*Entries taken from a collection:*
- Opening Delimiter -

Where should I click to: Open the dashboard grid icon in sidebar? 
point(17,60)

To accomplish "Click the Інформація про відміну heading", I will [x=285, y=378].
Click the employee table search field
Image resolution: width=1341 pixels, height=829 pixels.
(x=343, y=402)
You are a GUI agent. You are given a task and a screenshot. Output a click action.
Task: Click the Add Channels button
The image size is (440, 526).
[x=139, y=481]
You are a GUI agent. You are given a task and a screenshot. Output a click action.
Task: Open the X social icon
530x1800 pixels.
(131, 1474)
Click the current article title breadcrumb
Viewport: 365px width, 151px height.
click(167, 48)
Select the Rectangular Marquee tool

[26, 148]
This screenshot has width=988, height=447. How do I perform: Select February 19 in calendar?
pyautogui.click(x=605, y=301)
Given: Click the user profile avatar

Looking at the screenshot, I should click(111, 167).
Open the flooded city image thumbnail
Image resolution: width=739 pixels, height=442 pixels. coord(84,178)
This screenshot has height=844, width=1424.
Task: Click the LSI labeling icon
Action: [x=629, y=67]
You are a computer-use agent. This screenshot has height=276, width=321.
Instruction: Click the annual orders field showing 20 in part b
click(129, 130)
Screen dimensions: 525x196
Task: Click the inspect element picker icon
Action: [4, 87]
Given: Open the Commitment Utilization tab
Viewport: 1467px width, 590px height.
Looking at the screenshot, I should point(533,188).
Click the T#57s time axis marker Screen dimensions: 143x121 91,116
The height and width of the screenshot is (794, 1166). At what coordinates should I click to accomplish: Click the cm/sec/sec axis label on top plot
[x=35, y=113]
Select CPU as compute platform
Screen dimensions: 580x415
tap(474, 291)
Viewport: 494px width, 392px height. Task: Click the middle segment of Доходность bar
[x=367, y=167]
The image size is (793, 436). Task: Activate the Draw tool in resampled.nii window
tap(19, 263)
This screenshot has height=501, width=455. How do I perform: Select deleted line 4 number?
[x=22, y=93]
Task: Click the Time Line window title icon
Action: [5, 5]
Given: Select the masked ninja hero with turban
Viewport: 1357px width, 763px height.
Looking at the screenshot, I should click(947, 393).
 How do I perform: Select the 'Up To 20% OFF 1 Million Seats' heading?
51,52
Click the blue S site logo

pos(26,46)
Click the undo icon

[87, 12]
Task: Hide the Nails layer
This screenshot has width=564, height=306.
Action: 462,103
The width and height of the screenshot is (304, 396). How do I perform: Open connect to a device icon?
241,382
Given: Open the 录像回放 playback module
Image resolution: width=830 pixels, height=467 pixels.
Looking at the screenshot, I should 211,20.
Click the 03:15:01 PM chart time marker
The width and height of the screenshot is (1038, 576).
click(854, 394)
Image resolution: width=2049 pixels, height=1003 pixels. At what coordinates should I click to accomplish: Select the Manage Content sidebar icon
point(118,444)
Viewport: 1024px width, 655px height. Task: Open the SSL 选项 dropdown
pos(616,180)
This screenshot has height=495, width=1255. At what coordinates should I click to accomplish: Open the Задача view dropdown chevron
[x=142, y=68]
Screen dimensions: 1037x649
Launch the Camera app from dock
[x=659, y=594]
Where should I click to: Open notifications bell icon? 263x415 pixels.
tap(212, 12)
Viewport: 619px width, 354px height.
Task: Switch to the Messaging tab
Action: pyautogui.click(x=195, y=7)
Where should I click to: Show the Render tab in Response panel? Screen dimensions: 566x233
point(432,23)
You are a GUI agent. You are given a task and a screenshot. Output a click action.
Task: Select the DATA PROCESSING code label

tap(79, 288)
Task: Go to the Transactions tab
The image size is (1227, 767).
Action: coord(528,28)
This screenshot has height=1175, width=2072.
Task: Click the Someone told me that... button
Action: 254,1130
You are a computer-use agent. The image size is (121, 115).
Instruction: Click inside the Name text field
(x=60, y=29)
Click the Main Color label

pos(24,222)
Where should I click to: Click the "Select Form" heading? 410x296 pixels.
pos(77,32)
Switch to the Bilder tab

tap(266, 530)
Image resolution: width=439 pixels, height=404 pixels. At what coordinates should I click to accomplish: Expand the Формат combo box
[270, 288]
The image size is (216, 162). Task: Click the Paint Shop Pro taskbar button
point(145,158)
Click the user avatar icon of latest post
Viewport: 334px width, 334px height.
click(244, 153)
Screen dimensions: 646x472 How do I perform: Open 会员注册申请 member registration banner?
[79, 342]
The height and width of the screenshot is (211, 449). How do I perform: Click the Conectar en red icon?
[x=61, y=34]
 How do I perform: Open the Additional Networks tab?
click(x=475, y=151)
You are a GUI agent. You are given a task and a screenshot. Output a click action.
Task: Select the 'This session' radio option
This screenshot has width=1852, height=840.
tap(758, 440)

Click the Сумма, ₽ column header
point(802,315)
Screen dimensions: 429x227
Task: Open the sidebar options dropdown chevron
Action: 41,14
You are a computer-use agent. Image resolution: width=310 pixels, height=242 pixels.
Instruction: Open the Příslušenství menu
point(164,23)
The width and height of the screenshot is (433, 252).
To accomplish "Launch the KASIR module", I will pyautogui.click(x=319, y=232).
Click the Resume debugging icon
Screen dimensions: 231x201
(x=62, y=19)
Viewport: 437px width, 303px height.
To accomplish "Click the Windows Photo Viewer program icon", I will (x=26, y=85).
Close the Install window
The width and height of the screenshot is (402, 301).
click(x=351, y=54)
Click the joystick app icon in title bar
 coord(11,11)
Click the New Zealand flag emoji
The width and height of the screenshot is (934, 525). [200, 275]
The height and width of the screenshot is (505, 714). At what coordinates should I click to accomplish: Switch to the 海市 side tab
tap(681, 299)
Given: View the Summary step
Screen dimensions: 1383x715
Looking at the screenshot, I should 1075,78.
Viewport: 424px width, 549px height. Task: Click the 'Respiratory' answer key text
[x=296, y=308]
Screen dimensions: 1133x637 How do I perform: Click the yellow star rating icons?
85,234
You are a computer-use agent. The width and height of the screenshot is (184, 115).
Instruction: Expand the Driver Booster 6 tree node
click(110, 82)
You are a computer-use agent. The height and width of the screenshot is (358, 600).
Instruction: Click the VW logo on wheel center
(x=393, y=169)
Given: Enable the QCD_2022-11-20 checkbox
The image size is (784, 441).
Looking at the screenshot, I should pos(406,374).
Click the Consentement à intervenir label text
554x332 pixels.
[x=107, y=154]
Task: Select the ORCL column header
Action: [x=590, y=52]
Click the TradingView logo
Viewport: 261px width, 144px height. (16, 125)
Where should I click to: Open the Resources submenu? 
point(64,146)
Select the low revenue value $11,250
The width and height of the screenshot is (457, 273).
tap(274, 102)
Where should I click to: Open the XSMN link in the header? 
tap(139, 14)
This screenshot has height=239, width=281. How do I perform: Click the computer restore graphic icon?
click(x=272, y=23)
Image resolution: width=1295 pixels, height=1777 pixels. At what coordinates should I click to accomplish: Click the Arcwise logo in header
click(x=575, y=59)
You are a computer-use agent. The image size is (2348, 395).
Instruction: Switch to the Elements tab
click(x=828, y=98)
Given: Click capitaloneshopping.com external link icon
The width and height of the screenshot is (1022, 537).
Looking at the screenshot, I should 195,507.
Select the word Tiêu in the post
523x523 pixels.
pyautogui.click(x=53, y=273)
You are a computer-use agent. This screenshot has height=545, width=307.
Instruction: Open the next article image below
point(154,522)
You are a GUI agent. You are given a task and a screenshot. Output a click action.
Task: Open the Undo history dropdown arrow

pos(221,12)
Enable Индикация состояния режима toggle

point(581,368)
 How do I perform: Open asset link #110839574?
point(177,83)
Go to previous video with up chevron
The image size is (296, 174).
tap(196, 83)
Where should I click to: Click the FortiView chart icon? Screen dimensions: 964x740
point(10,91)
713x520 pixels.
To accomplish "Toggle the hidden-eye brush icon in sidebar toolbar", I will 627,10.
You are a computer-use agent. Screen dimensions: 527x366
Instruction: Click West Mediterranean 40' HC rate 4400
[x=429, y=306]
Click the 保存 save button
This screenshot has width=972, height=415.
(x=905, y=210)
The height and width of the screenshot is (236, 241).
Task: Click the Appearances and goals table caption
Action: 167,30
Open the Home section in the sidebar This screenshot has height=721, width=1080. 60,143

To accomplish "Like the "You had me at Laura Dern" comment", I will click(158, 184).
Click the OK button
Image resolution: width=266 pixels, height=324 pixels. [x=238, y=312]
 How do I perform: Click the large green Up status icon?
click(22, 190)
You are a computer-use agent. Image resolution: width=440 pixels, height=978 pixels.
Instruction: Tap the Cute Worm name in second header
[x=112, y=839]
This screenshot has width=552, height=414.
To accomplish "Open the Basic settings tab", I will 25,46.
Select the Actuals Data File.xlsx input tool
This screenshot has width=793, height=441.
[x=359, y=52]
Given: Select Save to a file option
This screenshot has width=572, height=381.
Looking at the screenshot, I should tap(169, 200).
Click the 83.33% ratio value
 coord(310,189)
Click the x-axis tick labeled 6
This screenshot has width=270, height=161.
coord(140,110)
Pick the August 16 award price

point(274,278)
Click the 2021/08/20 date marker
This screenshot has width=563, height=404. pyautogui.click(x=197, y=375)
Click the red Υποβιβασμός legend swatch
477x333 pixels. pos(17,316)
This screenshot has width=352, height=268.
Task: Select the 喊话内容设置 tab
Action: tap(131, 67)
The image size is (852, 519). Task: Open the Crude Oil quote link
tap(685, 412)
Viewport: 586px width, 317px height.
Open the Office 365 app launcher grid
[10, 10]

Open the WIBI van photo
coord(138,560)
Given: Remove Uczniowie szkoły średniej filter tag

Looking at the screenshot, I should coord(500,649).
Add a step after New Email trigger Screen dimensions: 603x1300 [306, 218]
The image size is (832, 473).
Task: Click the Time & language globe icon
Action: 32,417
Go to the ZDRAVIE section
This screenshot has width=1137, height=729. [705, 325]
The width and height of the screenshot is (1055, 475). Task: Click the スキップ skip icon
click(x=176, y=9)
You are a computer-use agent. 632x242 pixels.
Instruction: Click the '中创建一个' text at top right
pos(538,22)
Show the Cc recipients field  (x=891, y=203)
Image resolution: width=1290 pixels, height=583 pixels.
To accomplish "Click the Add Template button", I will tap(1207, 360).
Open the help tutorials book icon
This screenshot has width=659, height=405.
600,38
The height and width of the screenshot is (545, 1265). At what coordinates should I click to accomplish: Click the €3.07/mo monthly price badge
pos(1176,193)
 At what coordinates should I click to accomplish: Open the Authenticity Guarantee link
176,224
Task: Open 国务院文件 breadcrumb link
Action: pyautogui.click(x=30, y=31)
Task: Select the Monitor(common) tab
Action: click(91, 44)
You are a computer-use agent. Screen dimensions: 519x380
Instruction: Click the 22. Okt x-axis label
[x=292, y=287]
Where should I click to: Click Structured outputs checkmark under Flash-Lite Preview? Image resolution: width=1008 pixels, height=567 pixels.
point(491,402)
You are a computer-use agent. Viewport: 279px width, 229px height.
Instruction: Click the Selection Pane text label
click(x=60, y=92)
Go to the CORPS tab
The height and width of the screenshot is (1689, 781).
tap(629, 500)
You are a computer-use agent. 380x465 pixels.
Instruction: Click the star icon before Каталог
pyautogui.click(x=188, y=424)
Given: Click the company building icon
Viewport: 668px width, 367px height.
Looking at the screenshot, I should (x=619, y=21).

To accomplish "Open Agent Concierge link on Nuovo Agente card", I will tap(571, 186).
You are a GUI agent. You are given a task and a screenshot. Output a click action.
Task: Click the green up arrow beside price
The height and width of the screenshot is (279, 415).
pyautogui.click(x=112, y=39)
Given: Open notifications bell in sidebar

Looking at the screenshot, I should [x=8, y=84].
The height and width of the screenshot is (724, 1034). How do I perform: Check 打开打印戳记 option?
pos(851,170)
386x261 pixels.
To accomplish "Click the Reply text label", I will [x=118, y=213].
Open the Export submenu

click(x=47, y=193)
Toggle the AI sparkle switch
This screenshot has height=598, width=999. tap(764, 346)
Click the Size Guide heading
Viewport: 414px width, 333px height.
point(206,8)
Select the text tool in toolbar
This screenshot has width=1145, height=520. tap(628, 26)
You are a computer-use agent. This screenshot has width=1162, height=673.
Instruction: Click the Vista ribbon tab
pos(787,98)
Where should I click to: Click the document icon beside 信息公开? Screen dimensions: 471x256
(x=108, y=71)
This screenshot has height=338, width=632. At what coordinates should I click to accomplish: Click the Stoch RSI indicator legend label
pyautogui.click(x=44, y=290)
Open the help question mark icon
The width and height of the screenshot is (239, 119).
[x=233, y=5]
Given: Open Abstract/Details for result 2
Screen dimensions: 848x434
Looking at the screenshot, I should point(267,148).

- Closing Delimiter -

*Goal of the exercise:* Your task is to return each line of the data above that contains the string "with".

*The answer:*
Given: Select the masked ninja hero with turban
Go to previous video with up chevron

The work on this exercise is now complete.